■ YOUR INSTRUCTIONS: Where a line of the records contains the word "Given", show that line.

■ MATERIAL TO PROCESS:

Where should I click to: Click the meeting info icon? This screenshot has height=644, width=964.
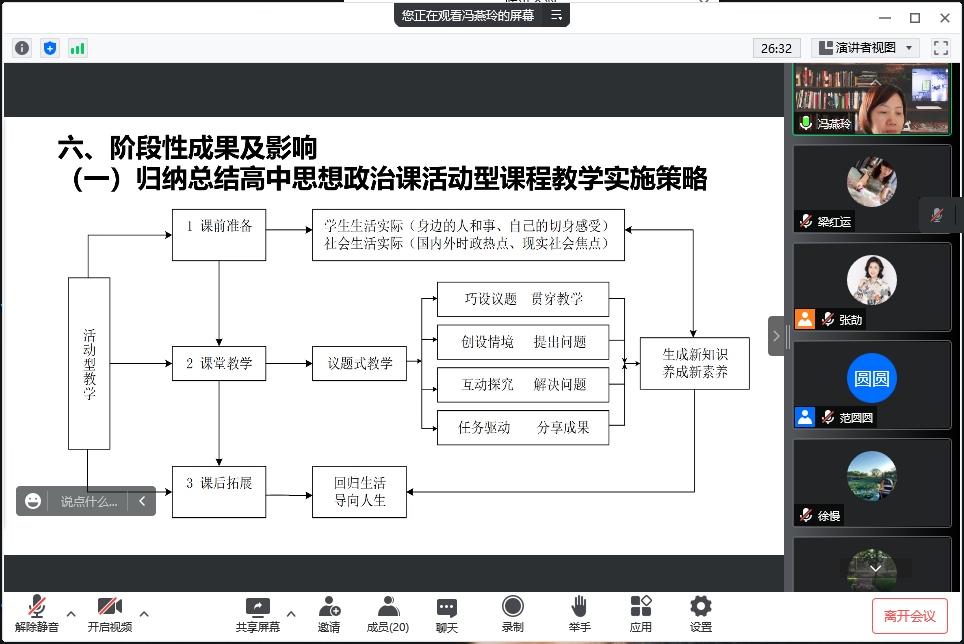22,48
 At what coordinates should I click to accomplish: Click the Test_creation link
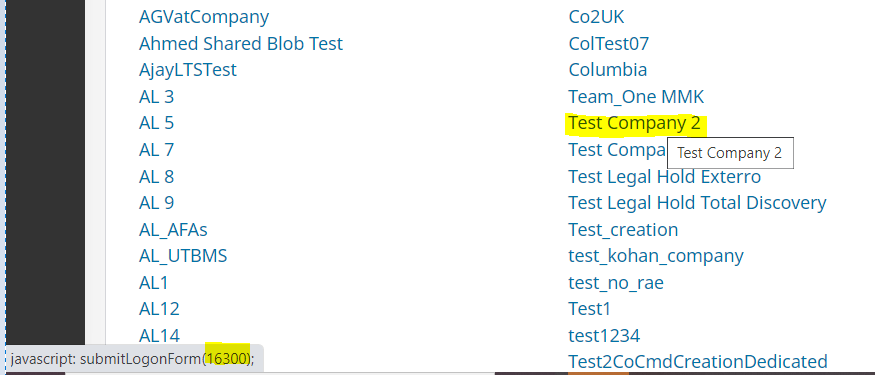623,230

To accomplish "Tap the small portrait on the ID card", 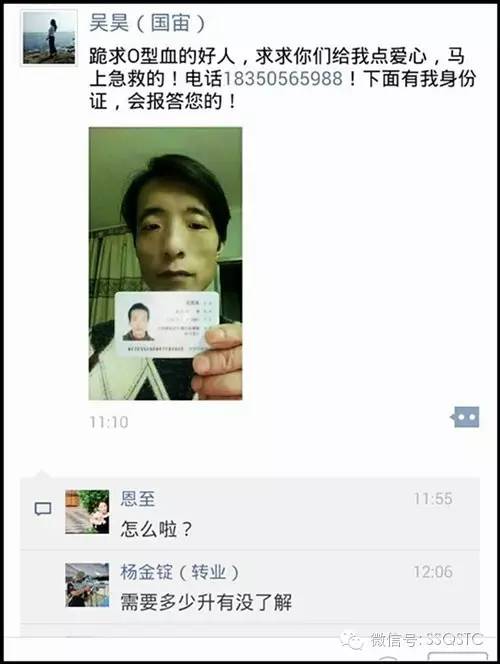I will (x=138, y=322).
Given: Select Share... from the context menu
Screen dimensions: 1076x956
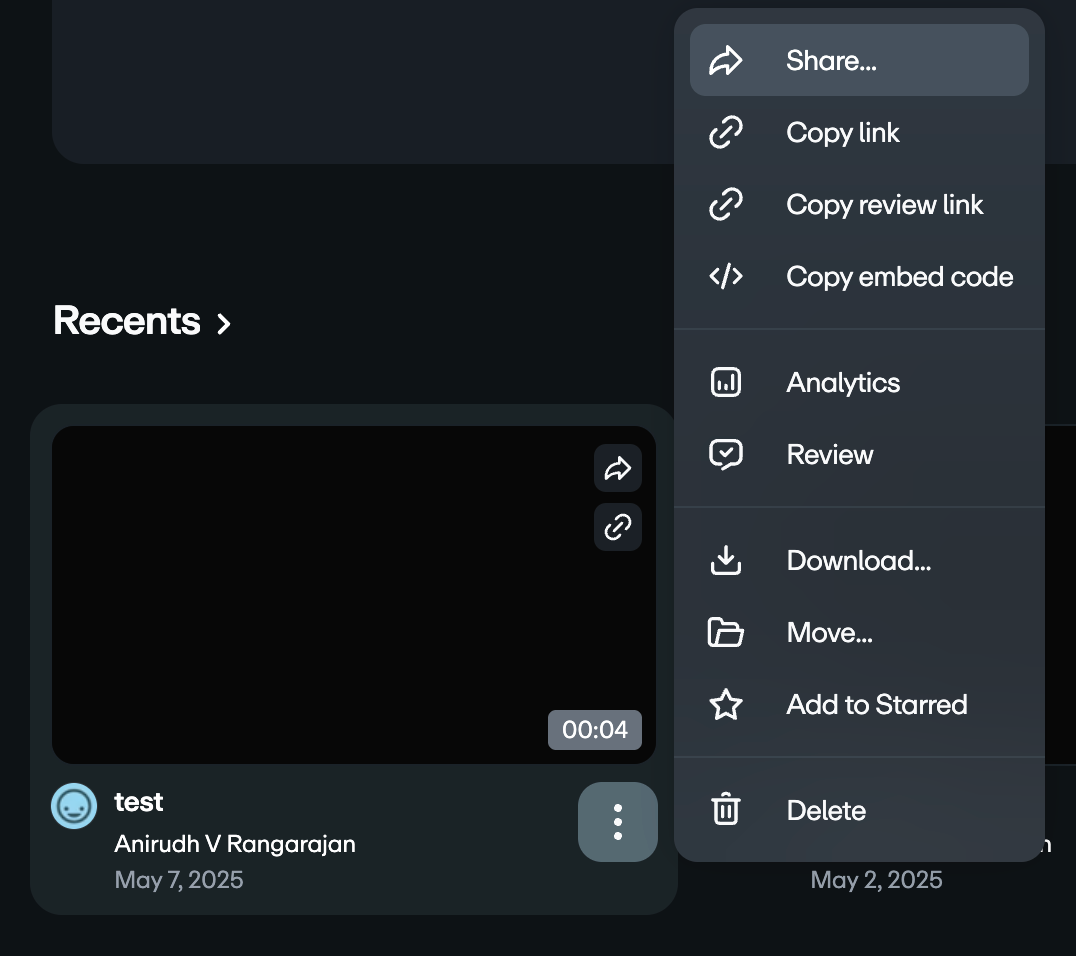Looking at the screenshot, I should coord(832,61).
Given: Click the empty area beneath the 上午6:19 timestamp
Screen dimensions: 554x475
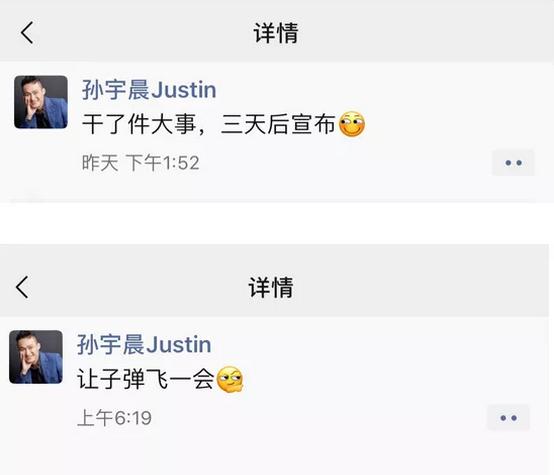Looking at the screenshot, I should (276, 454).
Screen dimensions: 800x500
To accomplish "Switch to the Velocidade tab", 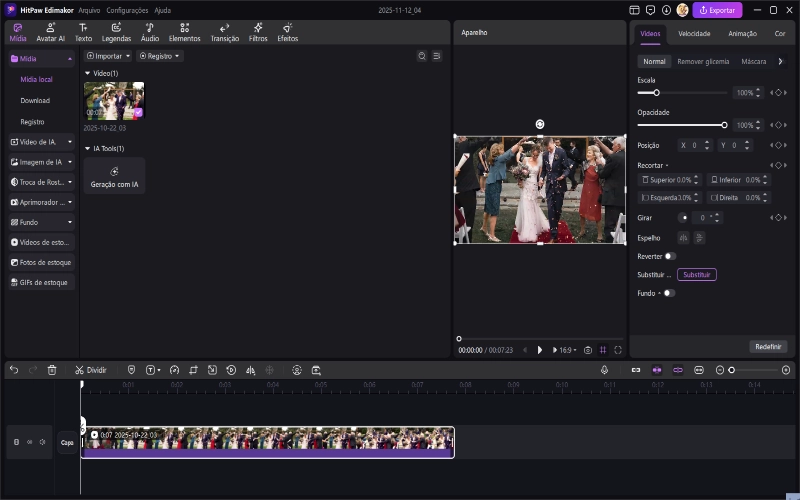I will pyautogui.click(x=694, y=34).
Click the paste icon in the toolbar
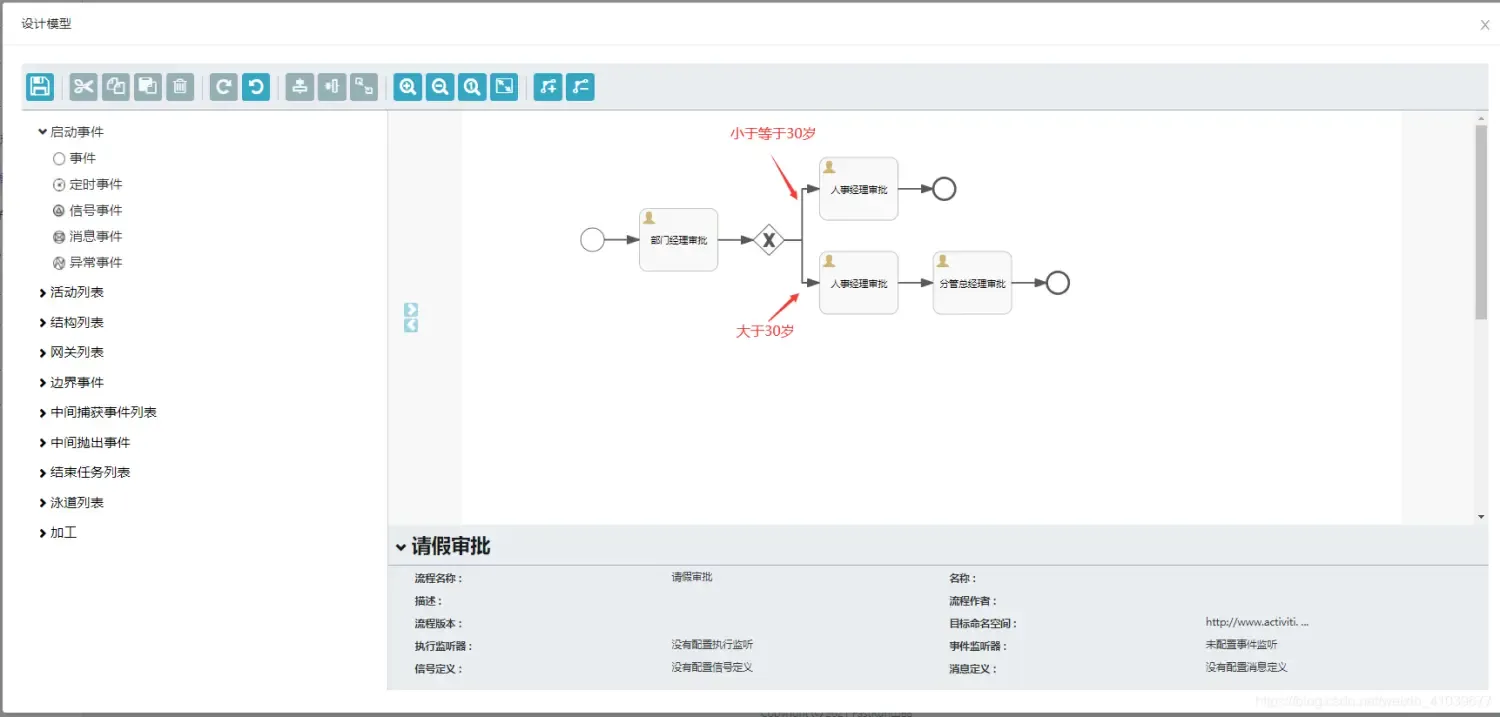The width and height of the screenshot is (1500, 717). (x=147, y=87)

■ OUTPUT OF THE EXERCISE:
Given: Select Share... from the context menu
Given: Click the empty area beneath the 上午6:19 timestamp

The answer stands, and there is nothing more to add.